**What the task requires**
Locate each line in the data below that contains the string "pixels", and copy those lines out in full. Treat the match as case-sensitive.

=-=-=

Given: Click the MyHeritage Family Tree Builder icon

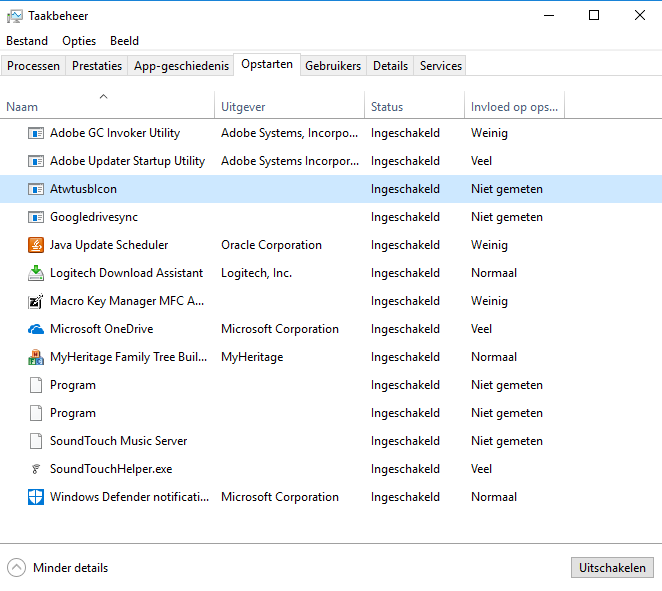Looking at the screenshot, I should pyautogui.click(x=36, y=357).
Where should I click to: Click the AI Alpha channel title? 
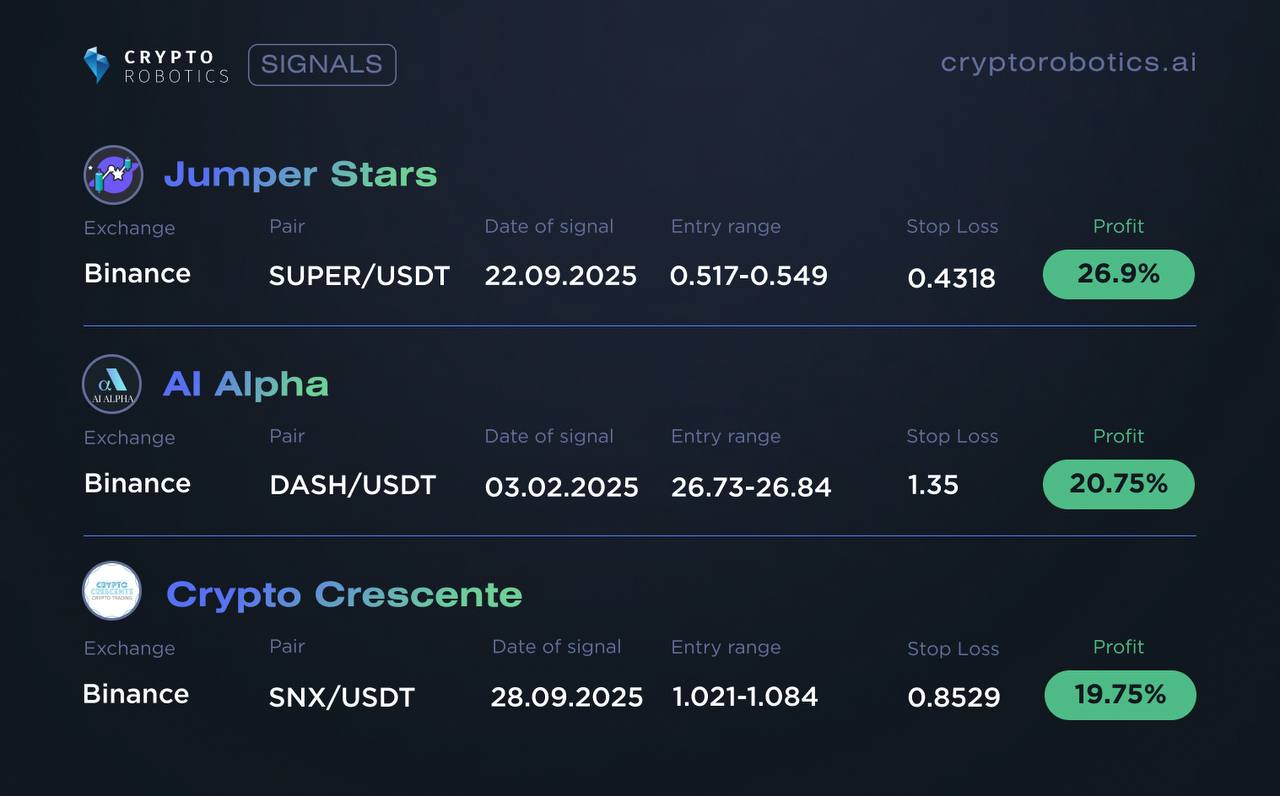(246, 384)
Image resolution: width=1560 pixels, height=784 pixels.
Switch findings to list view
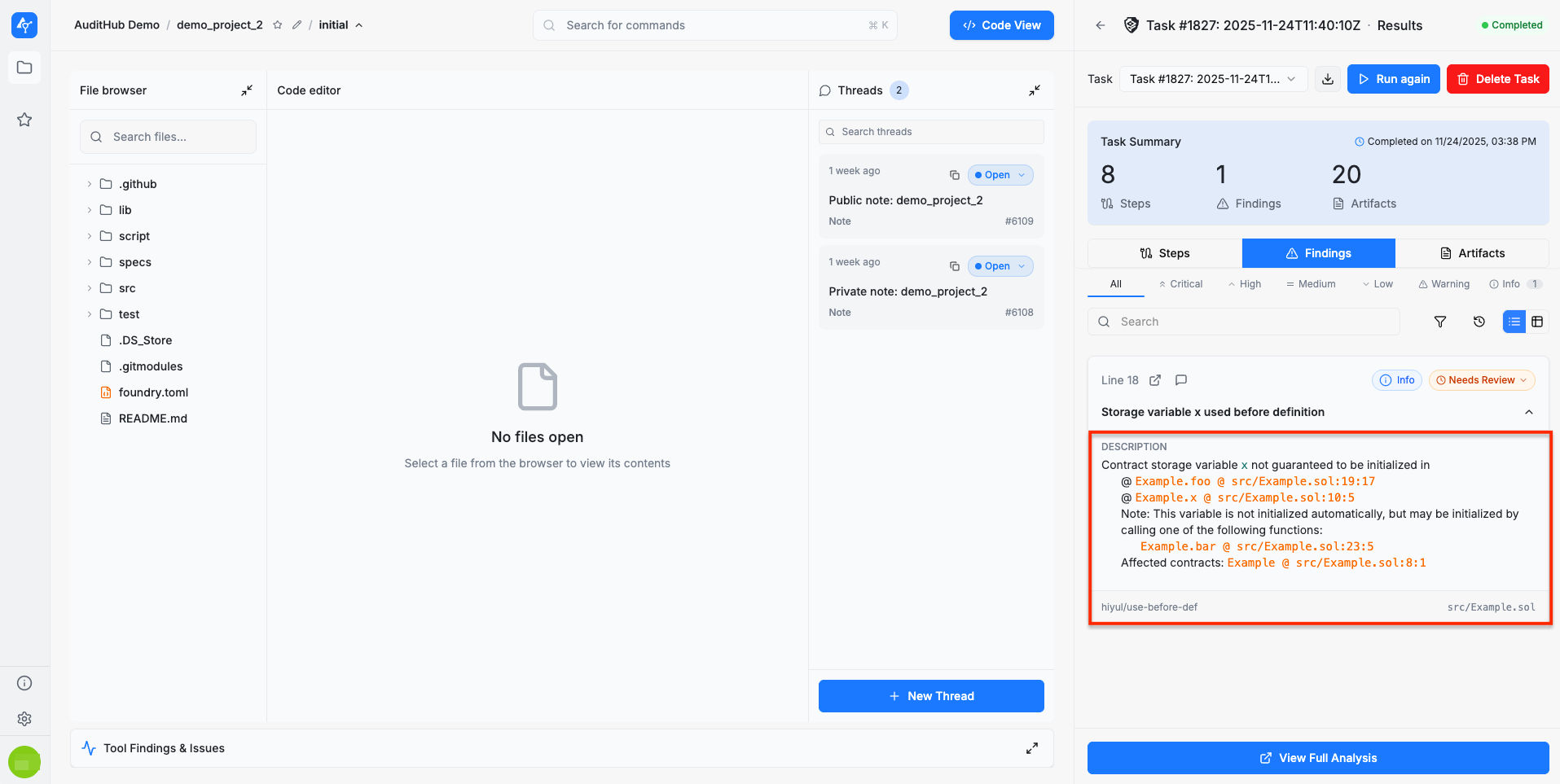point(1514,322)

=-=-=

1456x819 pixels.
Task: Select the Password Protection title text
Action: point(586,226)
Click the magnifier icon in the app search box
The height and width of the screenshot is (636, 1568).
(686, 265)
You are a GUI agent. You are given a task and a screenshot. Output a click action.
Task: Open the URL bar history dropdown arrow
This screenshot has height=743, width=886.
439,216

=-=-=

**Answer below**
Image resolution: width=1560 pixels, height=784 pixels.
1456x819 pixels.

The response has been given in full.